• To do: Could you reproduce, exactly as written, every line from the one containing "Click gear icon" through the last line of the records, and nothing else?

• Extracted entries:
□ □ □ □ □ □ □

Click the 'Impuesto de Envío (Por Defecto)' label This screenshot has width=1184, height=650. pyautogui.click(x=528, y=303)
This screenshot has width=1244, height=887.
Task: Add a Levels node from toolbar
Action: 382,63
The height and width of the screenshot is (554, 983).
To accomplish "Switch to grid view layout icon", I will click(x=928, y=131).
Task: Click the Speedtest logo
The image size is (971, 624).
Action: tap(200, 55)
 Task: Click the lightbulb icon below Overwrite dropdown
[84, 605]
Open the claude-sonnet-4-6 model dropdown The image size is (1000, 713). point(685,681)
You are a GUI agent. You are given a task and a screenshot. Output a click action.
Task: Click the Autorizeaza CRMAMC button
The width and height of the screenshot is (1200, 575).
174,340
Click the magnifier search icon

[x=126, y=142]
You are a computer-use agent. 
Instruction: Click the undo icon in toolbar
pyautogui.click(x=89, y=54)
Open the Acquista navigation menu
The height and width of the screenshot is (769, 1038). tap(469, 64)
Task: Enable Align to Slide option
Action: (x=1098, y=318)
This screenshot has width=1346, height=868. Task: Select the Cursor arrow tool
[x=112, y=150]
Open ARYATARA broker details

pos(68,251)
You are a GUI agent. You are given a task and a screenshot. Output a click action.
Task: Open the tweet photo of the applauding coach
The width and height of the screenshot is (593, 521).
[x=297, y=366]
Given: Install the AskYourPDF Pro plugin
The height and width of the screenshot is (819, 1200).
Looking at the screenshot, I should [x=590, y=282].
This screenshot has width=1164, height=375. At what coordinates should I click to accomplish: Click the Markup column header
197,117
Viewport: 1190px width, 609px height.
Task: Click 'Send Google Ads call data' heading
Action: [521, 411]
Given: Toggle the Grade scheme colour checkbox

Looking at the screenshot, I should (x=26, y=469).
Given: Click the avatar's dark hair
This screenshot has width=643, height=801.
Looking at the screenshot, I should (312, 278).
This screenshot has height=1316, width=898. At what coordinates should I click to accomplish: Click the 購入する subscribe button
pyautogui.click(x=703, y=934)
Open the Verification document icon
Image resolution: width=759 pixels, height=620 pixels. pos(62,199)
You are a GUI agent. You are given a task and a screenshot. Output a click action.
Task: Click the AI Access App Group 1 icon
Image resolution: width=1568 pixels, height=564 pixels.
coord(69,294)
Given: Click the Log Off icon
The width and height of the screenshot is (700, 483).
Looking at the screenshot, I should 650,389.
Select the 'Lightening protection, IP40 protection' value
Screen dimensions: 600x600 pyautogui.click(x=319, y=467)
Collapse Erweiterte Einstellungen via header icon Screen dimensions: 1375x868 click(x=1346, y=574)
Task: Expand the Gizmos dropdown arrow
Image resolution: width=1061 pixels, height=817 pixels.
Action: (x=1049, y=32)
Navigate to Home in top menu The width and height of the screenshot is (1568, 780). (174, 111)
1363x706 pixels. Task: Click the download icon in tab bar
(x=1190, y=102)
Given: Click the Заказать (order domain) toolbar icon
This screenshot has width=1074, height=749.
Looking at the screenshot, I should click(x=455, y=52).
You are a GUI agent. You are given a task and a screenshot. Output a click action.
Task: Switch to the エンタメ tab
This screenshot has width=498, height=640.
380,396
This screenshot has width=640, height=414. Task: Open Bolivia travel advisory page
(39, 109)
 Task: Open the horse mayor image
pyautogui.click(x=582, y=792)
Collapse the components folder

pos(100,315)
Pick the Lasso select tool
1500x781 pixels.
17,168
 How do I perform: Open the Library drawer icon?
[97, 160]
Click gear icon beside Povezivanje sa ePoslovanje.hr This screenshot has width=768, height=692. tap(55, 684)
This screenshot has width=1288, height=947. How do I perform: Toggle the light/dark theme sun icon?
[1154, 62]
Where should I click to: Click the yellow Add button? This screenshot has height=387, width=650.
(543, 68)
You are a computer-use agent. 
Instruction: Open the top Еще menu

□ □ □ □ □ □ □

• Finished task:
Click gear icon beside Povezivanje sa ePoslovanje.hr This screenshot has width=768, height=692. tap(55, 684)
This screenshot has width=1288, height=947. How do I perform: Toggle the light/dark theme sun icon?
[1154, 62]
Where should I click to: Click the yellow Add button? This screenshot has height=387, width=650.
(543, 68)
You are a computer-use agent. 
Instruction: Open the top Еще menu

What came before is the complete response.